- **Work order**:
Transcribe the lines exactly, beginning with the one that contains "You are a computer-use" and ending with the final line of the records. Do not transcribe pictures.

Stored records
________

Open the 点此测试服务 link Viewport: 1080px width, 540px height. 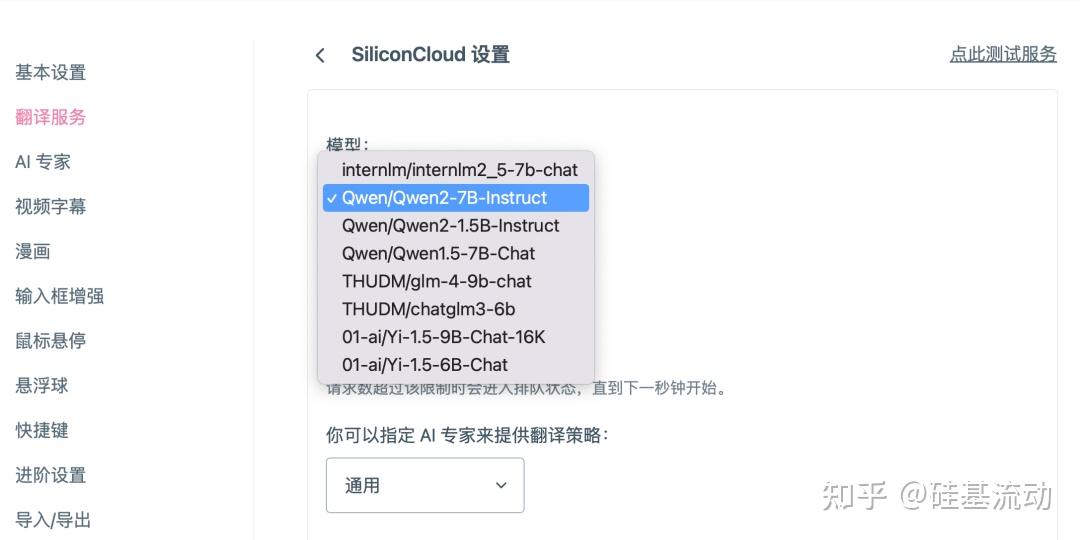[1003, 54]
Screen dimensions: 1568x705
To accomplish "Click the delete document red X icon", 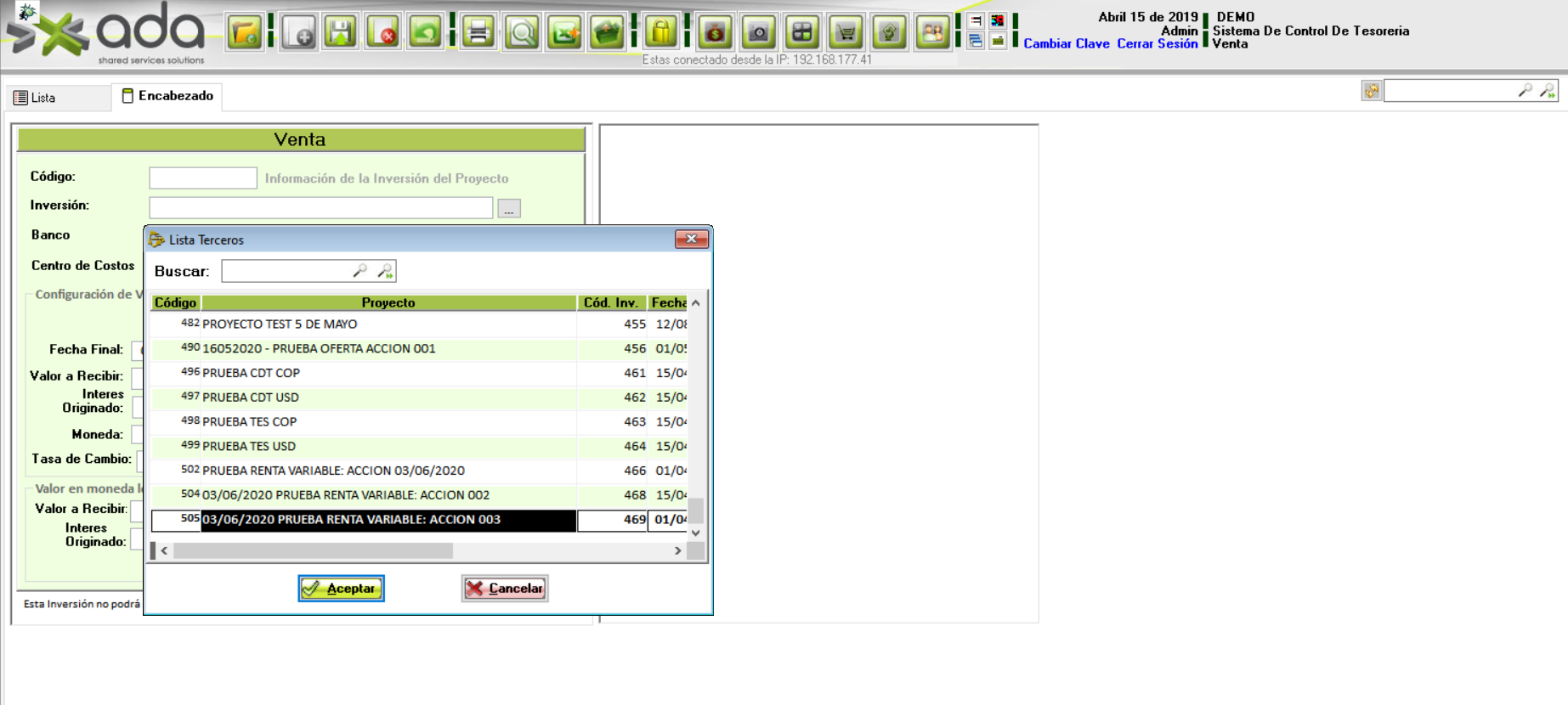I will point(383,33).
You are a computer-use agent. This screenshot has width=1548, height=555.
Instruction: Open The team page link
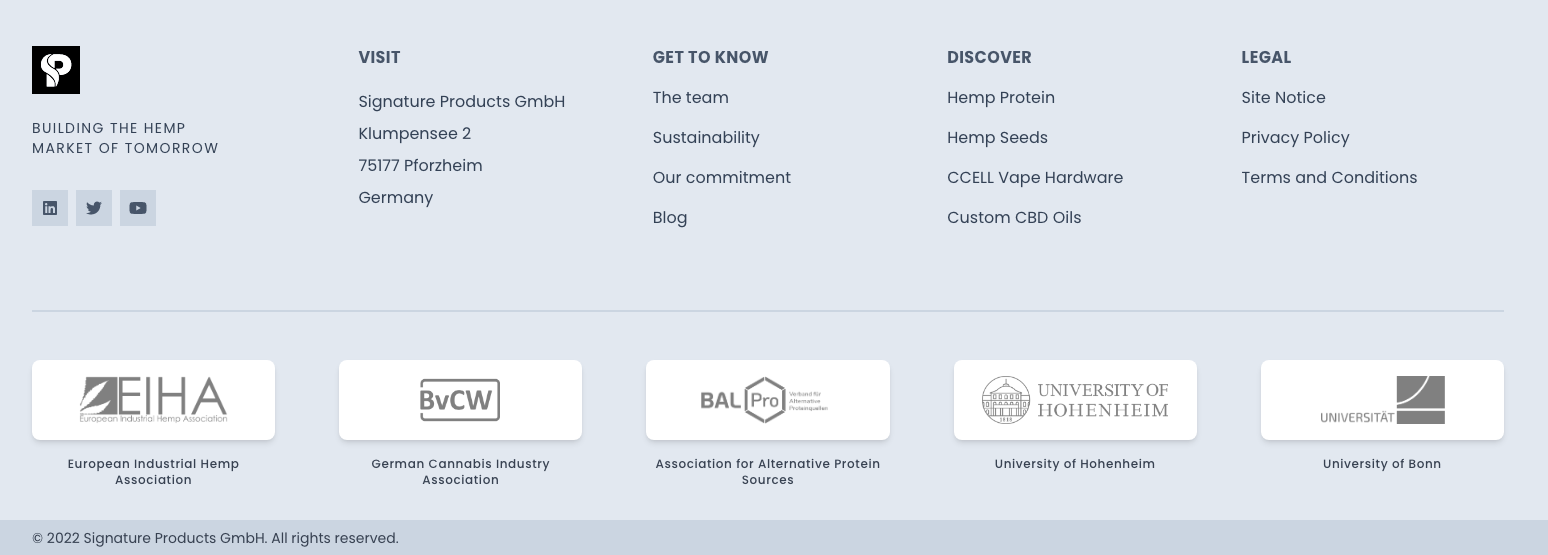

________

- **Result of the exercise**:
You are a computer-use agent. This screenshot has width=1548, height=555.
Instruction: Open The team page link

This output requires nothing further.